A spokesperson for Telstra said the company would work “constructively with the government of the day” – but added: “We will sit down with the Government to re-negotiate if that is needed. Our position is that we must maintain the value of the current deal for our shareholders.”
Some observers and industry players are highly critical of the slower speeds that would be offered to most Australian homes and businesses under the Coalition FttN plan.
While the minimum speed to be offered is put at 25Mbps under the Coalition plan, compared with 12MBps under Labor, Turnbull’s plan offers a maximum of 50Mbps, half the Labor plan’s 100Mbps current top rate.
And for many users the 50MBps rate would not be reached until 2019, he revealed.
By that time, some observers say, under Labor’s plan FttP customers could well be offered up to 1000Mbps, or one terabyte of data per second.
Internode CEO Simon Hackett was one player highly critical of the Coalition plan, predicting that it could wind up costing more money while delivering “inadequate” Internet speeds.

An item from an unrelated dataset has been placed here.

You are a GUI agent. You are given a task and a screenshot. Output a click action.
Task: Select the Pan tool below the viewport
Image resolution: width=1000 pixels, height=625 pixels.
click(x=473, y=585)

He raised doubts about the Coalition’s timetable for a 2019 completion date and said its plan would create a digital divide between those with fibre in their homes and the majority of Australians depending on copper connections.

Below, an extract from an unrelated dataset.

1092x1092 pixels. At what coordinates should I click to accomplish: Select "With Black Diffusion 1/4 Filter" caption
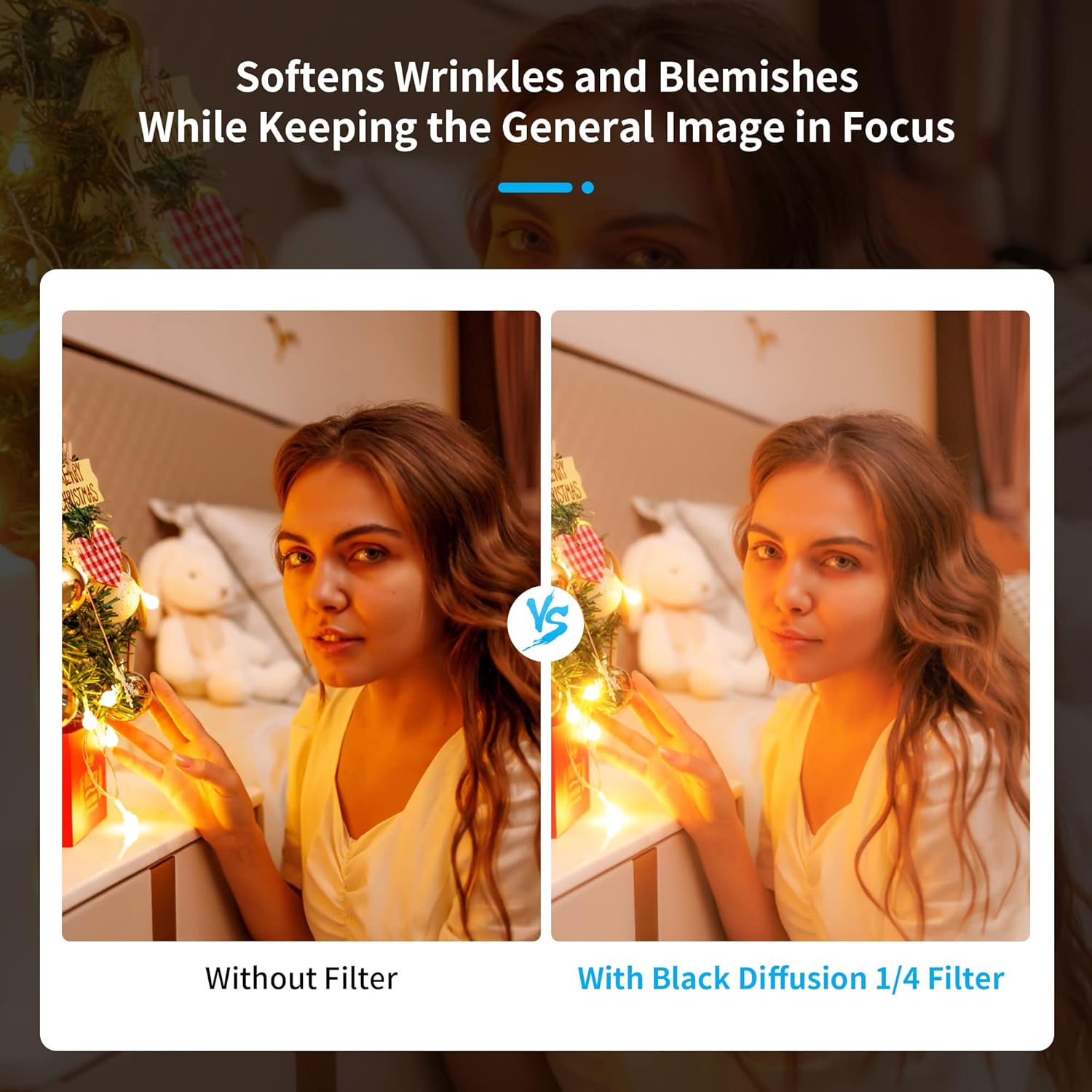coord(791,978)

“[Greenfield developments] will be the ones getting fibre to the home … so you’ll get this incredible divide between what you’ll get in McMansions and what you’ll get in established suburbs,” he said.
“If we live in a world where 100 megabits per second isn’t enough, all the investment gets thrown away and you have to build the network twice.”

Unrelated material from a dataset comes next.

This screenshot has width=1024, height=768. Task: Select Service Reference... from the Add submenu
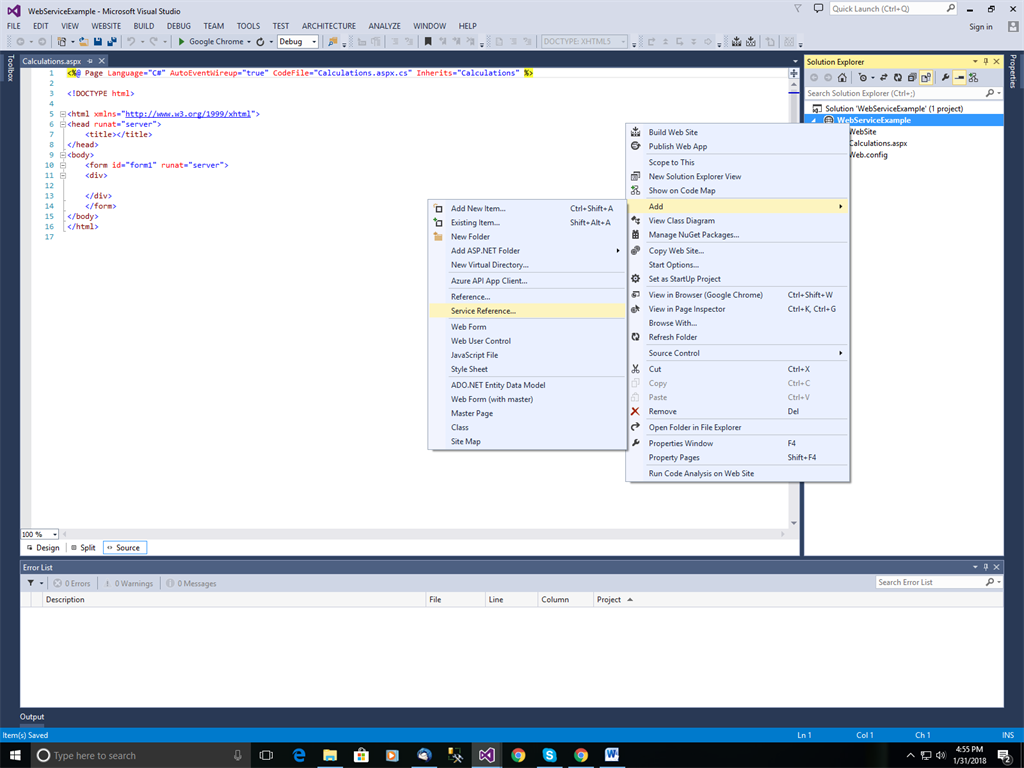[x=483, y=311]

The Coalition plan sets a target of 2.8 million premises, or 22 percent, to be FttP fibre-enabled by 2019, with 8.9 million or 71 percent depending on FttN copper connections.
The remaining 7 percent would mainly be regional or remote premises on fixed wireless or satellite connections.
The Australian Information Industry Association and the Internet Industry Association issued statements “welcoming” the Coalition policy.
“Our industry is delighted that the Opposition recognises the importance of ubiquitous broadband infrastructure to drive a modern, digital economy,” said AIIA CEO Suzanne Campbell.
But she warned: ” Guaranteed speeds of 25 to 50Mbps fall far short of the promised 100 megabits per second to be delivered by the current NBN model. While these speeds may be adequate for now, with rapid advances and continuous innovation in ICT capability, there is a very real risk that the needs of business and households will not be met in the future.”
IIA CEO Peter Lee said that, while increasing the speed of an end-user’s broadband connection was desirable, it did not necessarily address the issues of affordability, adoption and usage.
He urged the Coalition to ensure a wholesale-only owned and operated NBN remains an important part of the its plan, and also called for early establishment of a “continuity plan” to ensure industry, businesses and consumers aren’t left in the dark.